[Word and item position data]
<<<<
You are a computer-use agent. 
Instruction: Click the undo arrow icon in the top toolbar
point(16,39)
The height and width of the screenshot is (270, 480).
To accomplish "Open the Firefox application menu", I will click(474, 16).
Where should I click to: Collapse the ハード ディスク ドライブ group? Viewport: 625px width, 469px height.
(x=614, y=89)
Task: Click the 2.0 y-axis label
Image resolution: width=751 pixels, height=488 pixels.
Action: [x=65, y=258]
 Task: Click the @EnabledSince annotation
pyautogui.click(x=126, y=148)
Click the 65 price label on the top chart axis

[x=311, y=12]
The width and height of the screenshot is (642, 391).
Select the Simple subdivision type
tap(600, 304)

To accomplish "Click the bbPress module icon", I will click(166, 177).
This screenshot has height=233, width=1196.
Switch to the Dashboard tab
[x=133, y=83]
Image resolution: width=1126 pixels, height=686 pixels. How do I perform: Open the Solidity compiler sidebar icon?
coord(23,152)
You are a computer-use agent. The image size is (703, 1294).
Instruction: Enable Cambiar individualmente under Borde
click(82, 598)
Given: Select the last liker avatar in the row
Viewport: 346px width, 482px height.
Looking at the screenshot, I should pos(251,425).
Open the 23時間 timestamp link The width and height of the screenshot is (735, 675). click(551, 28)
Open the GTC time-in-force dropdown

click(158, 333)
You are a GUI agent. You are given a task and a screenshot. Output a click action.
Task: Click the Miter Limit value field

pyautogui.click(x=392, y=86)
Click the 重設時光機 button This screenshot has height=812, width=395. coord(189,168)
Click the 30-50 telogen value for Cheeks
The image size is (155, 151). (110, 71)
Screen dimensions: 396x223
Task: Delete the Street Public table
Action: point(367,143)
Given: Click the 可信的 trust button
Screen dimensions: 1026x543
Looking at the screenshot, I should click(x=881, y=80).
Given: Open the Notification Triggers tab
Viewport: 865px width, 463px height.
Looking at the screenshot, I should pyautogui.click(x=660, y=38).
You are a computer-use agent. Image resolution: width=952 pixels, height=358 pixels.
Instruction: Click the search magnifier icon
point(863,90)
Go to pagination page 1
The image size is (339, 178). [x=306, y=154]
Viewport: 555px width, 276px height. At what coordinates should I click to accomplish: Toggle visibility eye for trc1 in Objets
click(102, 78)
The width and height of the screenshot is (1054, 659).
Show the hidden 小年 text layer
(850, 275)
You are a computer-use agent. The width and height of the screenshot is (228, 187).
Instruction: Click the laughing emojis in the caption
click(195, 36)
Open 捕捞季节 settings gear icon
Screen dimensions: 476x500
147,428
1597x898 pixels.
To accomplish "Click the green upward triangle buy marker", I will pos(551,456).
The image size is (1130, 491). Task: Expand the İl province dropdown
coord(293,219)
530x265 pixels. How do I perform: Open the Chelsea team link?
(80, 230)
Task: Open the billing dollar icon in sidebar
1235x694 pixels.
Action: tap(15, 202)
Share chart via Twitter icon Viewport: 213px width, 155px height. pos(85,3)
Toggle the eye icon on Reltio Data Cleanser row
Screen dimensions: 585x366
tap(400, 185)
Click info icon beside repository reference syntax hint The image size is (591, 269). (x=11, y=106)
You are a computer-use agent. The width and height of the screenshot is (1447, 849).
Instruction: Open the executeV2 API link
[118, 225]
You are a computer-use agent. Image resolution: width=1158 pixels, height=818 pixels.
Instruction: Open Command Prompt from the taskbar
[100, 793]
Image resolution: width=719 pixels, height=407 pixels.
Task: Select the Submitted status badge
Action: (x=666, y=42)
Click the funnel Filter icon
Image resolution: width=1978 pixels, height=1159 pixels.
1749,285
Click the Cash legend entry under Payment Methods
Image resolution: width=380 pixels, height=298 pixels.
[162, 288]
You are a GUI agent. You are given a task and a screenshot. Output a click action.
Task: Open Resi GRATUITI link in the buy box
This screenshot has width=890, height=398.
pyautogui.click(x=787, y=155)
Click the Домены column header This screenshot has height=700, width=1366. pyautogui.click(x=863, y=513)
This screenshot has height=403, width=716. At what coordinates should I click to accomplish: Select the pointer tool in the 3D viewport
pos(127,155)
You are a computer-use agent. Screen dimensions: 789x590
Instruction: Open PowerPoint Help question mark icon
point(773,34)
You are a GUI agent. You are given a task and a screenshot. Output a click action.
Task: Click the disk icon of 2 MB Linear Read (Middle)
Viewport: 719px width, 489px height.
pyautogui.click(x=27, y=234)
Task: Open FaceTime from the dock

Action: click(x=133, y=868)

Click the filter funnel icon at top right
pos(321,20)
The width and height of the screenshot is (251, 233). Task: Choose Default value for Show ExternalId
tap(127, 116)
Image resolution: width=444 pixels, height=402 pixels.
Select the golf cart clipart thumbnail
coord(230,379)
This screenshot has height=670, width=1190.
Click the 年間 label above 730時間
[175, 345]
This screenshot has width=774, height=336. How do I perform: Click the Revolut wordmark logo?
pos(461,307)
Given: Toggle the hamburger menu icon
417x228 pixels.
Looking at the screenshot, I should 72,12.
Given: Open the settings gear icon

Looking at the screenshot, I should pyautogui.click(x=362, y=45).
>>>>
**Requirements:**
Please copy the data word for word, starting with the line containing "will click(166, 177)." and going on through the line containing "The image size is (339, 178). [x=306, y=154]".

**Task result:**
To accomplish "Click the bbPress module icon", I will click(166, 177).
This screenshot has height=233, width=1196.
Switch to the Dashboard tab
[x=133, y=83]
Image resolution: width=1126 pixels, height=686 pixels. How do I perform: Open the Solidity compiler sidebar icon?
coord(23,152)
You are a computer-use agent. The image size is (703, 1294).
Instruction: Enable Cambiar individualmente under Borde
click(82, 598)
Given: Select the last liker avatar in the row
Viewport: 346px width, 482px height.
Looking at the screenshot, I should pos(251,425).
Open the 23時間 timestamp link The width and height of the screenshot is (735, 675). click(551, 28)
Open the GTC time-in-force dropdown

click(158, 333)
You are a GUI agent. You are given a task and a screenshot. Output a click action.
Task: Click the Miter Limit value field

pyautogui.click(x=392, y=86)
Click the 重設時光機 button This screenshot has height=812, width=395. coord(189,168)
Click the 30-50 telogen value for Cheeks
The image size is (155, 151). (110, 71)
Screen dimensions: 396x223
Task: Delete the Street Public table
Action: point(367,143)
Given: Click the 可信的 trust button
Screen dimensions: 1026x543
Looking at the screenshot, I should click(x=881, y=80).
Given: Open the Notification Triggers tab
Viewport: 865px width, 463px height.
Looking at the screenshot, I should pyautogui.click(x=660, y=38).
You are a computer-use agent. Image resolution: width=952 pixels, height=358 pixels.
Instruction: Click the search magnifier icon
point(863,90)
Go to pagination page 1
The image size is (339, 178). [x=306, y=154]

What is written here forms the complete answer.